Com curadoria do Itaú Cultural e do Ipeafro, o público poderá conferir o legado de Abdias (1914-2011), que incluem suas obras teóricas abordando questões relacionadas a lutas sociais, afirmação de identidades negras e defesa de seus direitos, além de performances, leituras dramáticas de peças encenadas pelo Teatro Experimental do Negro (TEN) e o lançamento da reedição do livro O Genocídio do Negro Brasileiro. Depois de uma grande pesquisa a partir do acervo do Ipeafro, a curadoria reuniu também pinturas, documentos históricos, correspondências, discursos, entrevistas, depoimentos, manuscritos e fotografias.

Quatro eixos formam a Ocupação Abdias Nascimento: A Mulher da Banda de Fora, Teatro Dentro de Mim, As Borboletas de Franca e Sankofa, que apresentam uma relação entre a produção artística e política de Abdias, mostrando como ele trabalhou de forma estética e discursiva com temas como combate ao racismo, pan-africanismo, diáspora africana, ancestralidade e tradições religiosas e signos de matriz africana.

A curadora e presidente do Ipeafro, Elisa Larkin Nascimento, que foi esposa de Abdias durante os últimos 38 de vida do ativista, acredita que todo o material produzido por ele é ainda muito atual, citando o livro O Genocídio do Negro Brasileiro, publicado no Brasil em 1978.

“Esse título do livro não podia ser mais contemporâneo, porque é exatamente o que se denuncia quase todos os dias. Nós estamos vendo a juventude negra ser assassinada pela polícia e pela violência, estamos assistindo à violência religiosa contra as comunidades e terreiros. Quase todo dia você tem a invasão ou a depredação de alguma comunidade, de algum terreiro de candomblé, nós estamos vendo a discriminação contra os filhos dessas comunidades religiosas nas escolas, tivemos uma menina que foi apedrejada, enfim, vários tipos de violência”, disse. “O genocídio, quando vemos a definição dessa palavra, ela não se refere apenas à morte física, mas também à morte de uma cultura, do legado cultural de um povo. E é isso que ele [Abdias] diz nesse livro”.

Trajetória

Aos 30 anos, Abdias Nascimento havia sido duas vezes preso político; viajado pela América do Sul, a partir do Amazonas, com os poetas da Santa Hermandad Orquídea; passado um ano no Teatro del Pueblo de Buenos Aires; e criado dentro do Carandiru, enquanto prisioneiro, o Teatro do Sentenciado. Na prisão, ele escreveu os livros Zé Capetinha e Submundo. “Quando apontavam para ele as portas dos fundos, ele não aceitava”, disse Elisa sobre a resistência de Abdias a situações de discriminação.

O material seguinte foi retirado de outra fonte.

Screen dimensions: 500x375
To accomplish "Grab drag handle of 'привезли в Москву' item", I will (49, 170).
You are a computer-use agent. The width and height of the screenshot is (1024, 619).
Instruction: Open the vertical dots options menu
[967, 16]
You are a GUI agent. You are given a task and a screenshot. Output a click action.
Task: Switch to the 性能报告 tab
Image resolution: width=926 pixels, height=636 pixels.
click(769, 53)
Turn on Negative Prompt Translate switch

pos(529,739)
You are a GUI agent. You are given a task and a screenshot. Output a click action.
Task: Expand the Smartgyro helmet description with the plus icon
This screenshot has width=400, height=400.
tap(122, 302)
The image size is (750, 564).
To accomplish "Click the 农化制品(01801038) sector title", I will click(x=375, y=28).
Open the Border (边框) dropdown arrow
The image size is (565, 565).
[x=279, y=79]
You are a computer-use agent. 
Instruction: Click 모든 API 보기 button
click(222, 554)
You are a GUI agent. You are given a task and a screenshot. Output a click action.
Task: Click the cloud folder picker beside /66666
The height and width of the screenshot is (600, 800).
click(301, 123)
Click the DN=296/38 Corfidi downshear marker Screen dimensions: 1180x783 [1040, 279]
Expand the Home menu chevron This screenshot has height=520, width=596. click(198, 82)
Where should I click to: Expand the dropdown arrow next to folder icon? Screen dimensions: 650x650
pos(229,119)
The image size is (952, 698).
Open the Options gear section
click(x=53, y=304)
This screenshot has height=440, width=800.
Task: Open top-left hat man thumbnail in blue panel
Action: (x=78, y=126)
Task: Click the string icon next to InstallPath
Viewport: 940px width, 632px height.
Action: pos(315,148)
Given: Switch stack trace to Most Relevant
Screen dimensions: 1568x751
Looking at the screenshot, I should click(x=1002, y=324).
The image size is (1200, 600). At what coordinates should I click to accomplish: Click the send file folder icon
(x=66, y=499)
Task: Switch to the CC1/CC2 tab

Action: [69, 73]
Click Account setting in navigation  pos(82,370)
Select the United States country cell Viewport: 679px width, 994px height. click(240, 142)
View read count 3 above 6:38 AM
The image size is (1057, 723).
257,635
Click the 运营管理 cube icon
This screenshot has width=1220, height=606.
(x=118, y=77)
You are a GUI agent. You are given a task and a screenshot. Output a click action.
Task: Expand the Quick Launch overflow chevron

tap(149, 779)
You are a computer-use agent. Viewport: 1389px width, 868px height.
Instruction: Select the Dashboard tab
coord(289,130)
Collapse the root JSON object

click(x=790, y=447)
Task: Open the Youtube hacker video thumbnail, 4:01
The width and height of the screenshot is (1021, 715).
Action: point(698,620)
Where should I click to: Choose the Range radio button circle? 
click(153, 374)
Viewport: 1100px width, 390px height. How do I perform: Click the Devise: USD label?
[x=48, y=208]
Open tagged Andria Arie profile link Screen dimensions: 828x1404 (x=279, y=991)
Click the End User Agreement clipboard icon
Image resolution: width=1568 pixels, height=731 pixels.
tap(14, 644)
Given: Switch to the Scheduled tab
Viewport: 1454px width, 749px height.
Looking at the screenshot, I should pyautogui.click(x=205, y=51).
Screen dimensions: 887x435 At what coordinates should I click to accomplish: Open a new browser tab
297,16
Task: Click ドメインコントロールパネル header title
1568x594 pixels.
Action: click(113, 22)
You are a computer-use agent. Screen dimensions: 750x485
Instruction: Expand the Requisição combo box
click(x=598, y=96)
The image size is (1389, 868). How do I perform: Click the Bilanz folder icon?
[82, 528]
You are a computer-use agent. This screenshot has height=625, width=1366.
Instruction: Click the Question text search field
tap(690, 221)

Abdias teve uma extensa atuação artística no Teatro Experimental do Negro (TEN), criado por ele, de onde também organizou convenções e congressos para combater o racismo na academia e na política. Ele assumiu como deputado federal ao lado do indígena Mário Juruna. Foi senador e secretário do governo do estado do Rio de Janeiro. Abdias continuou pintando e publicou peças e poesias, além de obras como O Quilombismo, O Genocídio do Negro Brasileiro e Sitiado em Lagos.

Segundo Elisa, desde criança Abdias viveu situações que o levaram para o caminho do combate ao racismo. Nascido na cidade de Franca (SP), em 1914, ele cresceu em meio às fazendas de café, que haviam substituído a mão de obra de escravos negros por imigrantes. Na infância, ele acompanhava sua mãe, que, na época, servia como ama de leite nas fazendas. Lá, havia professores para os filhos dos imigrantes. Elisa disse que, apesar de gostar de ir à escola e querer estudar junto a essas crianças, Abdias não podia, porque era negro. “Esses são só alguns exemplos das coisas que ele passava e que consolidaram nele essa convicção de lutar contra o racismo”.

A exposição Ocupação Abdias Nascimento fica em cartaz de 17 de novembro de 2016 até 15 de janeiro de 2017, com visitação de terça-feira a sexta-feira, das 9h às 20h, e sábado, domingo e feriado, das 11h às 20h. A entrada é gratuita.